▶ Work task
The required output is the lines below from the line containing "Where should I click to: Click the" to the line containing "Open the App history page icon", inclusive, retyped exactly. No other lines belong in it.

▶ Data for the task

- - - - - - -

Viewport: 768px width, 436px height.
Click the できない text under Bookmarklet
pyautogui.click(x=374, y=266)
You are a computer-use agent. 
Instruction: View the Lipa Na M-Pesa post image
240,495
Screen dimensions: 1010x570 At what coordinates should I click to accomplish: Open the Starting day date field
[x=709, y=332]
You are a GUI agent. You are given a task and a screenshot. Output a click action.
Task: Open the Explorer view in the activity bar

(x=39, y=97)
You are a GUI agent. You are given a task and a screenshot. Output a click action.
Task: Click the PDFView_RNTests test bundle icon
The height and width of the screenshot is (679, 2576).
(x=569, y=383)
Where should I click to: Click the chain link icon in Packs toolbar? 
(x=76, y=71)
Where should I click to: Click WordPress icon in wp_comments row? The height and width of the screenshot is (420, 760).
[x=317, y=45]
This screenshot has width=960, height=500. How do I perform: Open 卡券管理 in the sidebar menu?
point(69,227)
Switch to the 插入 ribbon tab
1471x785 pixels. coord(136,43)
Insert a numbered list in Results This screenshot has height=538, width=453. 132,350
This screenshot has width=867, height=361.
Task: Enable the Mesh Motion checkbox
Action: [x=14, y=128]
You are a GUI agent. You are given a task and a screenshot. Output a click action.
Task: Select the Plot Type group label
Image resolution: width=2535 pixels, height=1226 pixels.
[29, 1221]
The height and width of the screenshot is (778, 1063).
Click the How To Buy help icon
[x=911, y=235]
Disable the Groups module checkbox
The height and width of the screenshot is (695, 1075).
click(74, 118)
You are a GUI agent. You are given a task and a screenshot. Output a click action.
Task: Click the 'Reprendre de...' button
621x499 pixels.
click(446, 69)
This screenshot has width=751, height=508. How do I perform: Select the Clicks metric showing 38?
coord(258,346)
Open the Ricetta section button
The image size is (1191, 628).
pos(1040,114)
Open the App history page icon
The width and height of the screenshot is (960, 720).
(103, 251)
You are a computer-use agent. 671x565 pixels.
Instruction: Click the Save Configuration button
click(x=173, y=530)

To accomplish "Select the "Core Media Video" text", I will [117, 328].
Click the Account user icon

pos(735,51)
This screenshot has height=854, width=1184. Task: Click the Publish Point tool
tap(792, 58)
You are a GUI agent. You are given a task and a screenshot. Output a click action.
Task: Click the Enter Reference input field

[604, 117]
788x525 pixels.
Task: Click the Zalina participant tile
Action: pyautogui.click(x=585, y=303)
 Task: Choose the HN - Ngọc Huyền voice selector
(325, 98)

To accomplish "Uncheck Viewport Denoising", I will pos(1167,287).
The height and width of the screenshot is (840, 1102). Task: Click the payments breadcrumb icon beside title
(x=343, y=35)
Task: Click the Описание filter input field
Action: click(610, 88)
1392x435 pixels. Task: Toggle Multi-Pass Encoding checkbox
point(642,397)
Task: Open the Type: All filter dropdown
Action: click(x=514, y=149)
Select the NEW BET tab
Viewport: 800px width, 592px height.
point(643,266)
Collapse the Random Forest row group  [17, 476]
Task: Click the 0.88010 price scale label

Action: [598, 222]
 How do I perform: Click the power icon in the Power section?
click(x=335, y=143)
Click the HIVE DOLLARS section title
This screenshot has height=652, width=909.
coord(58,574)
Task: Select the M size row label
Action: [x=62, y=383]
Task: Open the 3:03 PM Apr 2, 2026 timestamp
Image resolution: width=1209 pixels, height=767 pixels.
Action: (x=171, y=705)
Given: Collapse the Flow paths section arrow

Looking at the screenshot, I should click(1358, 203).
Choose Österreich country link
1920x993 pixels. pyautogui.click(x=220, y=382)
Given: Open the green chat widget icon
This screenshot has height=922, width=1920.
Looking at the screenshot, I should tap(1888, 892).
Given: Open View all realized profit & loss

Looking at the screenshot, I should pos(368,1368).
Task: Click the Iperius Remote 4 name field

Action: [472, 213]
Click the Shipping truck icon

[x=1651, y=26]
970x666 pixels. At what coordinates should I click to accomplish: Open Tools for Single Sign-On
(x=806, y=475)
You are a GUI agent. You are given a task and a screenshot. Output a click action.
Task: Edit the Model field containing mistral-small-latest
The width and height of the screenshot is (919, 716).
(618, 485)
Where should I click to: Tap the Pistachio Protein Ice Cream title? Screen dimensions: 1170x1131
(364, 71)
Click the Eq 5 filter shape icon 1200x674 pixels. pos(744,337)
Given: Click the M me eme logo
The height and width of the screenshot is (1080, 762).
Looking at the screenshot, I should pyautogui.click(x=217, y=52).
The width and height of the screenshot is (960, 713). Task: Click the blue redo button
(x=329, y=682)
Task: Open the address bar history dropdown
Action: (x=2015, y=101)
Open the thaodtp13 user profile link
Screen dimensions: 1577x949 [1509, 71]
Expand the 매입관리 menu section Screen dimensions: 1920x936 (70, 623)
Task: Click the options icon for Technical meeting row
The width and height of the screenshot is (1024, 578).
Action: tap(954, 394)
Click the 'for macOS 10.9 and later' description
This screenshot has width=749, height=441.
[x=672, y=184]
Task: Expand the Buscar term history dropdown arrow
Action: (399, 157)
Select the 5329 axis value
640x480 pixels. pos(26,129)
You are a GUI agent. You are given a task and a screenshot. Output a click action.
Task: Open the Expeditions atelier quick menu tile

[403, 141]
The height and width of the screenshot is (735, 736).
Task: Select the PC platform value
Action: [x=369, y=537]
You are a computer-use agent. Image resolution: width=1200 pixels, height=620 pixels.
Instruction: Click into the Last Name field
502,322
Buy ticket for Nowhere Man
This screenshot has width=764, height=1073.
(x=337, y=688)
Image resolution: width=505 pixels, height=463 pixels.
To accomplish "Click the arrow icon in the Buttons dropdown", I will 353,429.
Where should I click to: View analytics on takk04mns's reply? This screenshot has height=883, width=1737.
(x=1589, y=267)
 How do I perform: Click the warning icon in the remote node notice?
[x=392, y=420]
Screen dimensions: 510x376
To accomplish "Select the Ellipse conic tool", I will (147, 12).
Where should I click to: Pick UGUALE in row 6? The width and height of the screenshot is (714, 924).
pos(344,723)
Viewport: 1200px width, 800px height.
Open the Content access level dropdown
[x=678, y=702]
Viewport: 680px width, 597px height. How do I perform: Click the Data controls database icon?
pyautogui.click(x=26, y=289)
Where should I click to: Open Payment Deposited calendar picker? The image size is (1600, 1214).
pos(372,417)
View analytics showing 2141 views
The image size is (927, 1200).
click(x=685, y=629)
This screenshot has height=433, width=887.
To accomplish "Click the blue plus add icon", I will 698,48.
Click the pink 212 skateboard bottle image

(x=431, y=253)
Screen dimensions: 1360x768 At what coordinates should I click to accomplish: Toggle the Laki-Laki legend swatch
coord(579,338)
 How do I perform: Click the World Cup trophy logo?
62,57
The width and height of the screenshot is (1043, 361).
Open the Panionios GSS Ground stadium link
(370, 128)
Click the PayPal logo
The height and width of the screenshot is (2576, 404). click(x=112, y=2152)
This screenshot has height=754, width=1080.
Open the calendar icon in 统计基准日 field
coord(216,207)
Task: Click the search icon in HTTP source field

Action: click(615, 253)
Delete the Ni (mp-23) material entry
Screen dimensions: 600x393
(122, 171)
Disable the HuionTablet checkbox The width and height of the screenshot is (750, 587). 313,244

- - - - - - -

▶ Solution
Where should I click to: Click the chain link icon in Packs toolbar? 
(x=76, y=71)
Where should I click to: Click WordPress icon in wp_comments row? The height and width of the screenshot is (420, 760).
[x=317, y=45]
This screenshot has width=960, height=500. How do I perform: Open 卡券管理 in the sidebar menu?
point(69,227)
Switch to the 插入 ribbon tab
1471x785 pixels. coord(136,43)
Insert a numbered list in Results This screenshot has height=538, width=453. 132,350
This screenshot has width=867, height=361.
Task: Enable the Mesh Motion checkbox
Action: [x=14, y=128]
You are a GUI agent. You are given a task and a screenshot. Output a click action.
Task: Select the Plot Type group label
Image resolution: width=2535 pixels, height=1226 pixels.
[29, 1221]
The height and width of the screenshot is (778, 1063).
Click the How To Buy help icon
[x=911, y=235]
Disable the Groups module checkbox
The height and width of the screenshot is (695, 1075).
click(74, 118)
You are a GUI agent. You are given a task and a screenshot. Output a click action.
Task: Click the 'Reprendre de...' button
621x499 pixels.
click(446, 69)
This screenshot has width=751, height=508. How do I perform: Select the Clicks metric showing 38?
coord(258,346)
Open the Ricetta section button
The image size is (1191, 628).
pos(1040,114)
Open the App history page icon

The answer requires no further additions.